I spilled the beans first to my co-nurse, and together we approached our group leader. I was concerned about the nurse-patient relationship between them, so I called the help of our nurse in charge of everything. At the office, we discussed the concerns on both sides. I shared everything that we talked about to settle the issues since I held the patient's consent. 

At the time, I wanted to show to everyone that I was in the middle and would not tolerate anyone's mistakes. According to one of the titles in The FordyceLetter, "trust is the foundation for every good relationship." I totally agree with the heading. If the patient has shown distrust in you, it would be difficult to establish a good relationship again.

I advised the head nurse to replace the patient's assigned nurse, and put my other classmate who was the number one student in our pharmacology class. She laughed so loud after hearing it, and she followed my suggestion. Everyone at the Community Center was supportive to one another. 

We all knew that we would experience difficult patients at different times, but it was part of our job. Before we handled patients in real situations, we already built a solid foundation of mutual trust and respect for all of us. That's why it was easy for us to hold each other's arms in times of troubles as any other basketball teams who wanted to create teamwork and success in their respective professions.

I told my colleague that it was a component of the learning experience of a novice nurse. I even suggested her to forget unpleasant memories because they were trash that need to be demolished. I was always a positive person, and I believe I am still positive one till now. I recognized it was only a small misunderstanding between the two of them, and sometimes it was really hard to avoid some circumstances. I advised my colleague to possess a long patience and to understand her situations; maybe she had other unresolved problems with her family and occupation.

After our conversation, I glanced the glamorous smile on her face. Perhaps, she understood well what I tried to tell her. My nurse friend thanked me for standing beside her when she needed me most and when she needed a trusted friend. I responded by saying that she would do the same thing for me if ever I am with that kind of situation. At the end of the day, we all accomplished our nursing duties and responsibilities in our designated areas.

Source records

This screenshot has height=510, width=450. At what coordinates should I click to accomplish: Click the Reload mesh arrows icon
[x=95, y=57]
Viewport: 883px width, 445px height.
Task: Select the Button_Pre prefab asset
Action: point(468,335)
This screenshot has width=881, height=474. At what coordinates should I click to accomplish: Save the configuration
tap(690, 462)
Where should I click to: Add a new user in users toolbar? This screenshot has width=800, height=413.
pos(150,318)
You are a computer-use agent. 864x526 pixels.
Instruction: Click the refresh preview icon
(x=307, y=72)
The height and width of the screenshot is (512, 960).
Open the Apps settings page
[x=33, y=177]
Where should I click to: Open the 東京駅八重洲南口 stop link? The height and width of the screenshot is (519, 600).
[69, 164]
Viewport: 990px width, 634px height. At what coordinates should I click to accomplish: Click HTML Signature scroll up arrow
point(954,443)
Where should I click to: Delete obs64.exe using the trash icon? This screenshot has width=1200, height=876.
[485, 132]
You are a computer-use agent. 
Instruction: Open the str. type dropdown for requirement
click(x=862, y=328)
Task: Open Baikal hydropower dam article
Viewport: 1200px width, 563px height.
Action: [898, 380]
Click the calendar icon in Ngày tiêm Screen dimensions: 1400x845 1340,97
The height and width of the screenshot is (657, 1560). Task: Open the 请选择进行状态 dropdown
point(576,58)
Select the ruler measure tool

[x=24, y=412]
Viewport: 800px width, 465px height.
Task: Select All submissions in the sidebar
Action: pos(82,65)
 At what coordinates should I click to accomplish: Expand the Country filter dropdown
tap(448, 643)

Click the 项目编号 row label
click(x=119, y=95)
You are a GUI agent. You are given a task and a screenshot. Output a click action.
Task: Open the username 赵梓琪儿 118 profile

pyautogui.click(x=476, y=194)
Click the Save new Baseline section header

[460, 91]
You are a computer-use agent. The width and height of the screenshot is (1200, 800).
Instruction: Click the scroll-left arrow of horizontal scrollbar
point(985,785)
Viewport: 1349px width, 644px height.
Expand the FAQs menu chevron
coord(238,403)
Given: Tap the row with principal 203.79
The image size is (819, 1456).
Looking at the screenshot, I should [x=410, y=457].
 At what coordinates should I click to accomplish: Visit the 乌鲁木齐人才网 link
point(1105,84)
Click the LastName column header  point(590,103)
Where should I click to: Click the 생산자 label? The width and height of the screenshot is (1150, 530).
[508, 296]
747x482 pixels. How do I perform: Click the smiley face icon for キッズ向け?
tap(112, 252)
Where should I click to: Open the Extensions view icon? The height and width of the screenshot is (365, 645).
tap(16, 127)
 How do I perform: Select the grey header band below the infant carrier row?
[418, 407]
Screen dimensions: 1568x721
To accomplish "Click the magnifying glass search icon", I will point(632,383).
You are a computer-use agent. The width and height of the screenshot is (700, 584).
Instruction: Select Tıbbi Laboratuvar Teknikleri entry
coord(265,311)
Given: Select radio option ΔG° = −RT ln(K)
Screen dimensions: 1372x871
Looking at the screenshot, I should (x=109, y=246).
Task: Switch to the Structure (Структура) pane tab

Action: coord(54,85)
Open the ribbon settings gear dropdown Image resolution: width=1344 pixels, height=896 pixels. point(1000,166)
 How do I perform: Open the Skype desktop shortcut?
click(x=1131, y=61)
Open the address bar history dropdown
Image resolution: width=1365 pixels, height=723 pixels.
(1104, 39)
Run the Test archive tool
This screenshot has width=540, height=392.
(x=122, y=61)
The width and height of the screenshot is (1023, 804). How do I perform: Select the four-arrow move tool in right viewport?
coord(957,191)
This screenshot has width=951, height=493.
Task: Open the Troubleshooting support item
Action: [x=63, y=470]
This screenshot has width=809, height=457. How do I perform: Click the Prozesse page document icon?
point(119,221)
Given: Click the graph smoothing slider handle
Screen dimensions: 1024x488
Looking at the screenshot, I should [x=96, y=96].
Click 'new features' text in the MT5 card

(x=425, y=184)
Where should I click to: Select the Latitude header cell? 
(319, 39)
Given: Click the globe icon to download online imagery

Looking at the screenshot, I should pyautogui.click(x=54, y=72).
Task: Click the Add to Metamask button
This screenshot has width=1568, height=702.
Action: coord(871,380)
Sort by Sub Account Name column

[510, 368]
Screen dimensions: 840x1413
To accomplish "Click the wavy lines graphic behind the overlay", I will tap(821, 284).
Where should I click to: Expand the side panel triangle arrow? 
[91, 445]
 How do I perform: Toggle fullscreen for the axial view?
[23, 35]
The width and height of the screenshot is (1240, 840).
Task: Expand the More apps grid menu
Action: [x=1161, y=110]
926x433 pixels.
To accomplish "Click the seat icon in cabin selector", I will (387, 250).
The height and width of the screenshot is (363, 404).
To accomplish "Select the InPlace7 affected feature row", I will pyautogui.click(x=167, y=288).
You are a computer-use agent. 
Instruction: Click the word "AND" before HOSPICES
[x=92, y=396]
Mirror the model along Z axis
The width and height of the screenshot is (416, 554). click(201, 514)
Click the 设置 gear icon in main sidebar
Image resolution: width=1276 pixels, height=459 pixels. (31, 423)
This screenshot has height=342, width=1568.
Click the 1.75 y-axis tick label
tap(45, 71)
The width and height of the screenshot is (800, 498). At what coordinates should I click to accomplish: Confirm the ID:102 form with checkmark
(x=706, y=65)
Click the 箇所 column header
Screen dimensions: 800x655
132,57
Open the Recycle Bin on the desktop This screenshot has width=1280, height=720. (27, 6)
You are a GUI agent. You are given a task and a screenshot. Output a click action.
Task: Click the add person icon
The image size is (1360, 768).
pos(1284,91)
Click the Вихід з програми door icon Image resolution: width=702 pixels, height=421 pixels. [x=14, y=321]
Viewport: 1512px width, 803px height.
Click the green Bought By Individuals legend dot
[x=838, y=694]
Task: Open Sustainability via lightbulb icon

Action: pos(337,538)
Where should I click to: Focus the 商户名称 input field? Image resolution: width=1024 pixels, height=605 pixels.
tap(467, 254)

### Exercise aim
Resume the narrative about the nurse-patient misunderstanding, writing on from its final sentence.

### Result
Therapeutic Communication Techniques


The script: 

Colleague: I'm having a bad day. 

Me: What's going on here? Tell me more about it (using broad openings)

Colleague: I have a complicated patient.

Me: What do you mean by a complicated patient? (seeking clarification)

Colleague: She is a doctor. She always asks all about the medicines I'm handing her. 

Me: Really? (voicing doubt)

Colleague: Yes. What am I going to do with her? She is a tough patient.

Me: Ok. Let me talk to your patient for a while to understand her concerns. (requesting consent)

Me to patient:  Good morning, my name is Alon Dy. I'm here for you today to ask if everything is all right. (giving information) You seem tense. (making observation)

Patient: I don't like that nurse she is incompetent.

Me: Would you like to talk about it? (encouraging perceptions) Can I sit with you for a while? (offering self)

Patient: That nurse does not know all the medicines she is giving to me. I refused to take some prescribed drugs because she did not know the functions and the side effects of the drugs.

Me: It must be hard for you. (making observation)

Patient: It is.

Me: By the way, how is it important for you to know all the functions and the side effects of the medicines? (encouraging evaluation)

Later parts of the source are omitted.